Data excerpts Block Start
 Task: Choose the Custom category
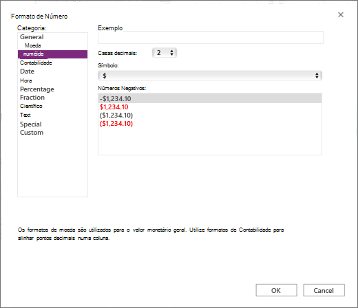32,133
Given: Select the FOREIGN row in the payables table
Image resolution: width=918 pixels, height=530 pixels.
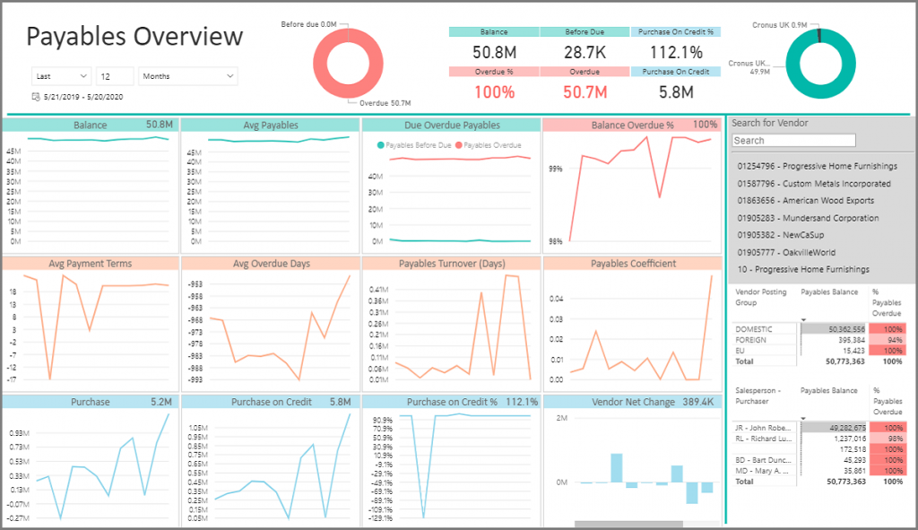Looking at the screenshot, I should coord(756,342).
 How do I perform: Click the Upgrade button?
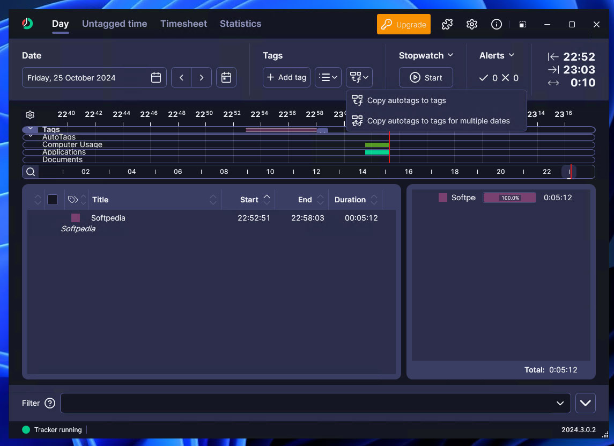pos(404,24)
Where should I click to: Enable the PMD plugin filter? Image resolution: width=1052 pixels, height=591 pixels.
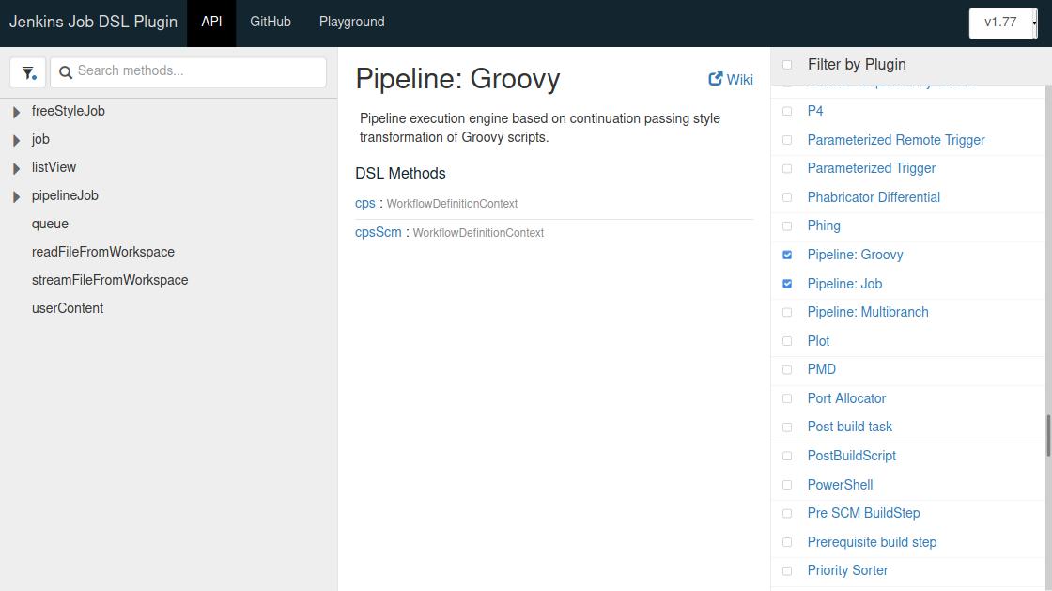(x=787, y=369)
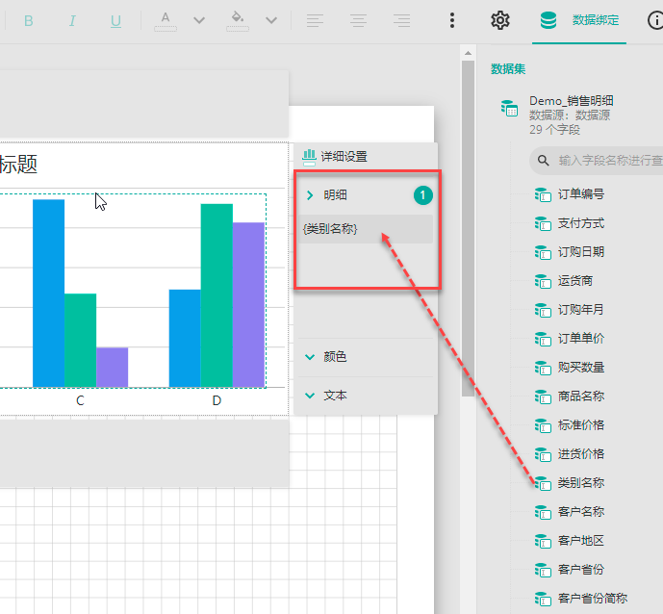Align text to the left

[314, 21]

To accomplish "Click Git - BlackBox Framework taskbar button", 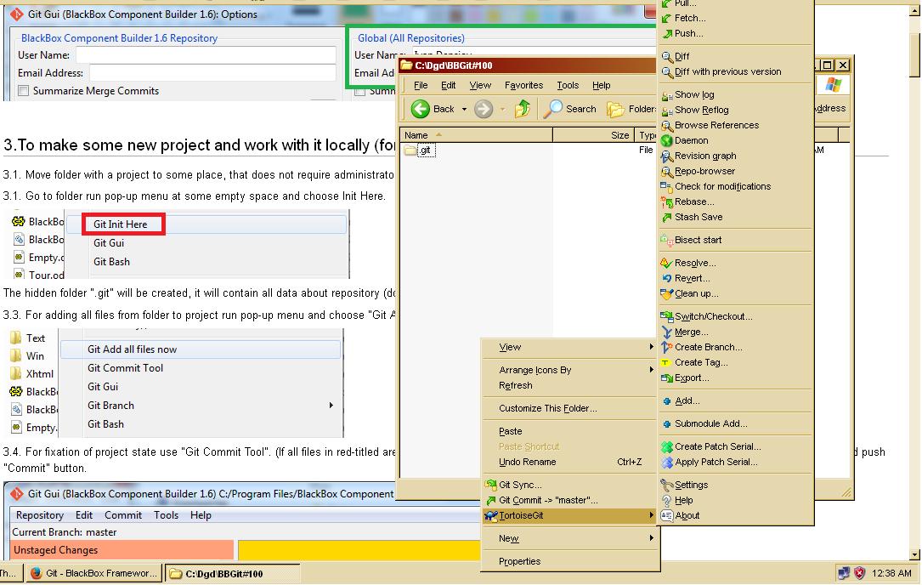I will (93, 573).
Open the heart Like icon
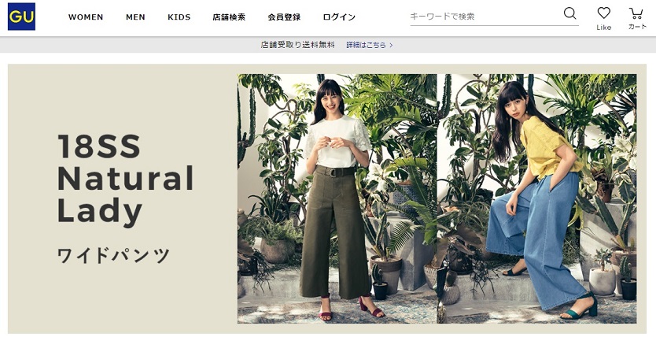This screenshot has width=656, height=337. coord(604,13)
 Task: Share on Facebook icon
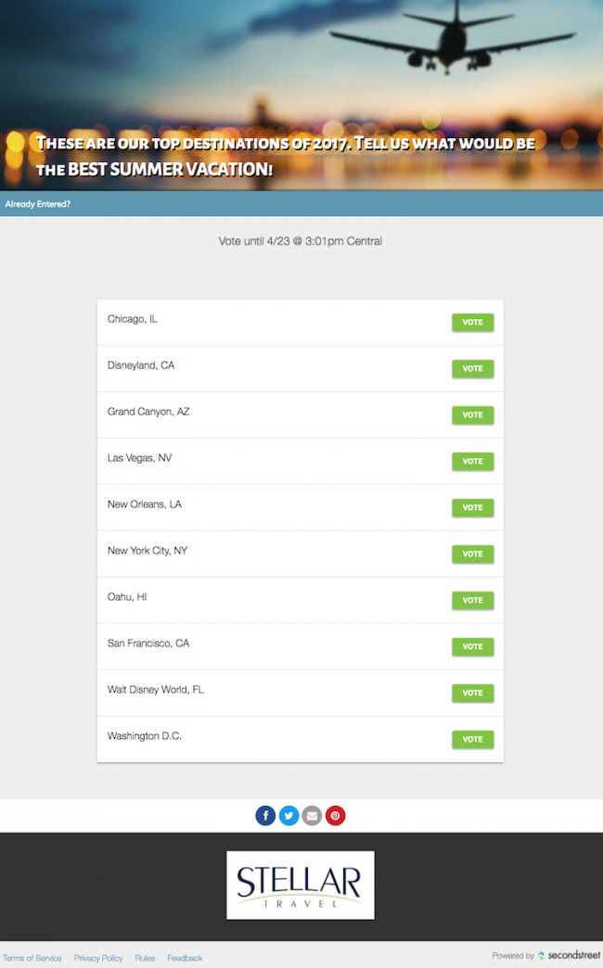[x=265, y=816]
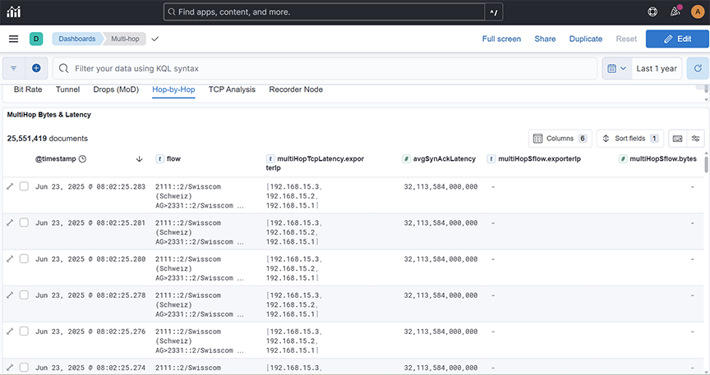Open the date quick menu calendar dropdown
710x375 pixels.
click(616, 69)
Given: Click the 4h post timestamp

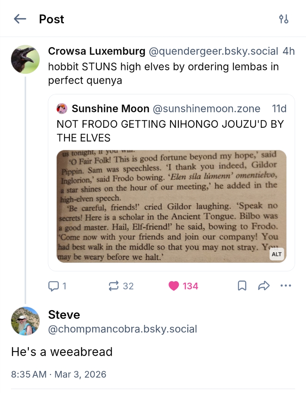Looking at the screenshot, I should click(289, 51).
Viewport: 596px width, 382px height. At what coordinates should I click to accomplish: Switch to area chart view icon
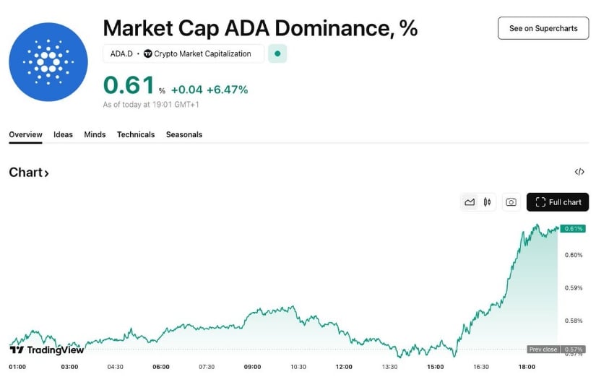click(x=470, y=202)
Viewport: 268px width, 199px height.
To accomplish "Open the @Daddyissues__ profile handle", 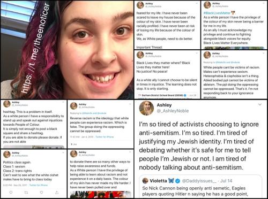I will (199, 181).
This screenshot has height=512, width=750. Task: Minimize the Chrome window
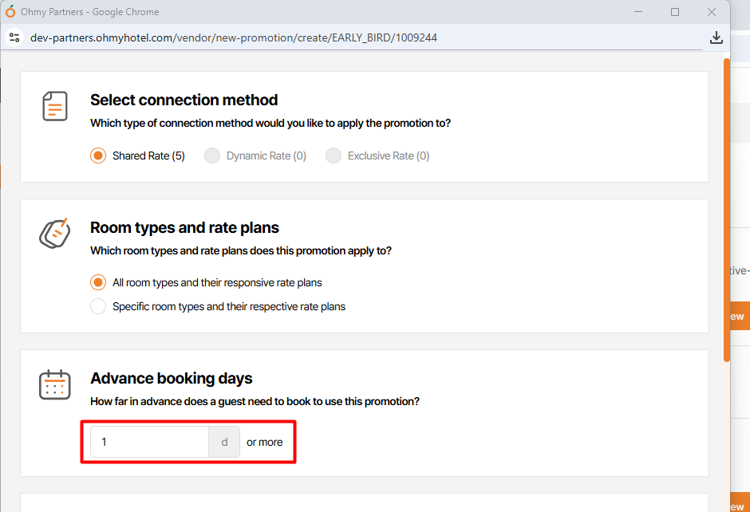coord(638,12)
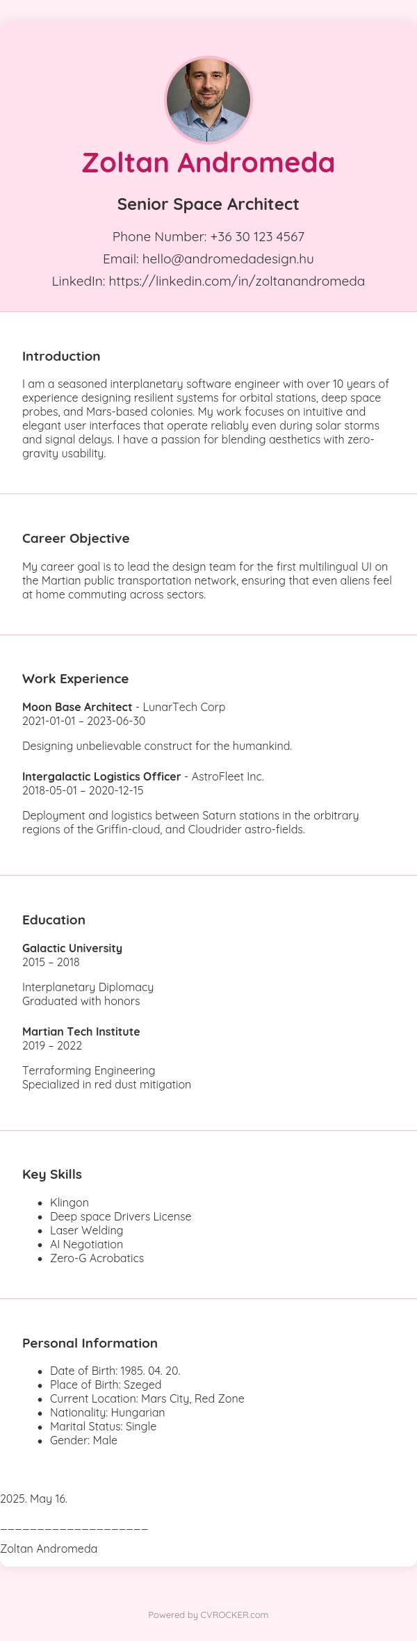The height and width of the screenshot is (1641, 417).
Task: Select the Martian Tech Institute entry
Action: (81, 1031)
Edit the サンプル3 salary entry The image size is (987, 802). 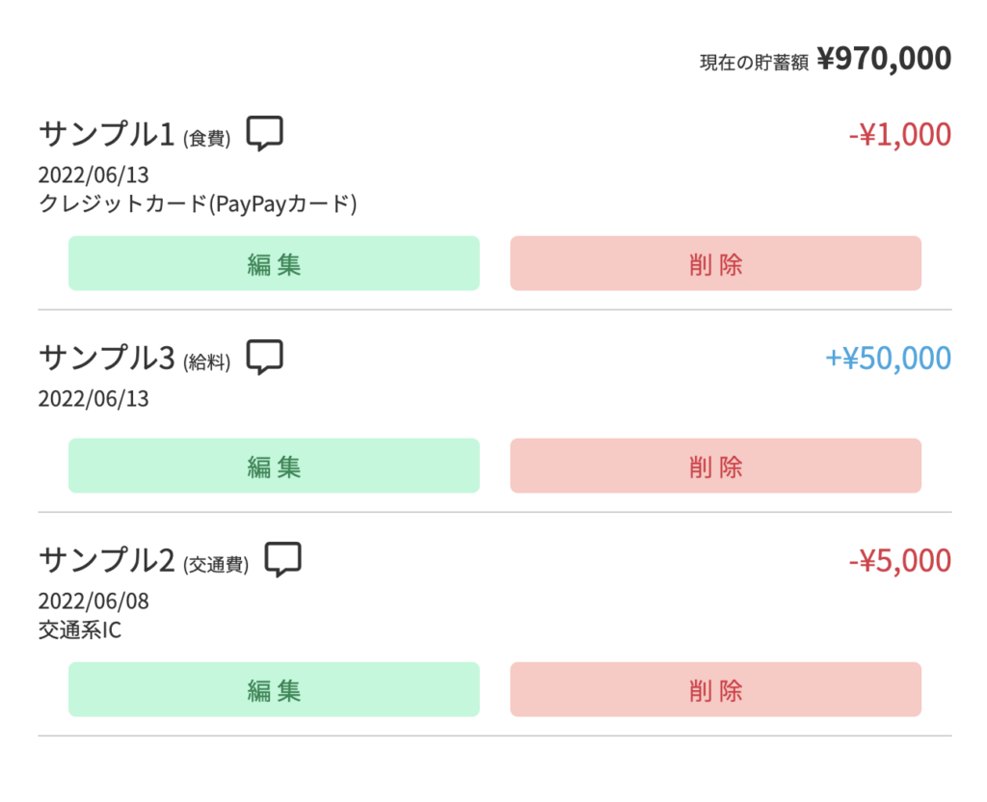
Data excerpts Block End
_About this exercise_. Leave out every picture, and copy exactly the lines from the line that contains "This screenshot has height=512, width=750." through the end of the material.

_Your response_.
This screenshot has height=512, width=750. Task: Minimize the Chrome window
coord(638,12)
The height and width of the screenshot is (1641, 417).
Task: Select the Martian Tech Institute entry
Action: (81, 1031)
Edit the サンプル3 salary entry The image size is (987, 802). 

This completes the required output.